Since I happened to be wearing gloves and using a drill with plastic housing, there was no coma. In fact, I didn’t even get shocked. I went to the breaker panel, found the tripped switch and reset it. Lights came back on and I resumed drilling.
But when the same thing happened a week later during the plumbing phase of the laundry relocation, the lights did not come back on. The only thing I could figure out at first was that the breaker must have broken. Bought a new one, then checked the old one and found out it was still good. I used an extension cord and back-wired the circuit.
The lights came on but not the outlets in the kitchen. This suggested that maybe there was another wiring problem that did not manifest itself until the second time I shorted out the circuit by bumping the steel box in what was turning into the new laundry room. Another happy little insight gained in the experience was the realization that every ceiling light in the house, all the outlets in the kitchen, half the outlets in living room, all the outlets in the back room, all the outlets in the entry room and all the outlets and lights in the garage were all on the same circuit.

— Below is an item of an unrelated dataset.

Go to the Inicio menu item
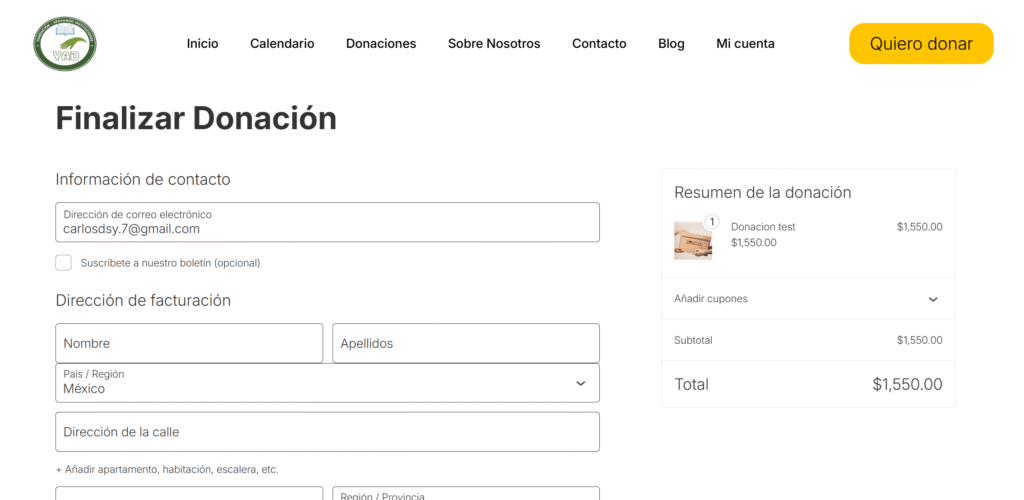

Diagnosing and repairing the problem could take hours of tracing wire through the attic, walls and crawl space. Since one of Randa’s nephews is a licensed and well-experienced electrician, I gave him a call. He listened patiently, asked a couple of questions and then said, “Yeah, could be anywhere.”

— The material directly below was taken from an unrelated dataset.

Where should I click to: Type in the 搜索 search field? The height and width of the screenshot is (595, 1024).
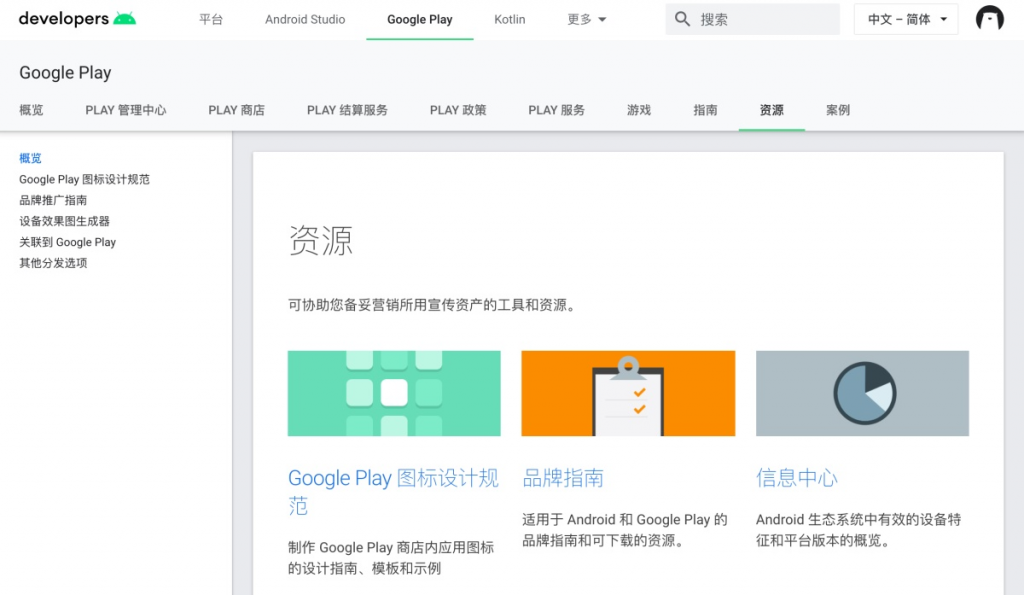(x=765, y=19)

“You know, Matt,” I complained, “I could spend forty hours tracing down the problem and fixing it and it won’t add a dollar’s worth of value to the house.”
“No,” Matt responded lightly, “But it could keep your house from burning down.”
Sometime I get so focused on the wrong reasons and all the little inconveniences of doing something that isn’t quick, isn’t easy and isn’t fun that I forget that quick, fun and easy may not be the most important part. Sometimes, our inconvenience is the very thing that needs to happen so that we realize that what we are doing may be a lot more important than we realized. “Thank you, Lord, for the inconvenience of a loose wire in a steel box. And for the blessing of not getting electrocuted in the process.”
And, by the way, it only took about twenty hours. Time well spent.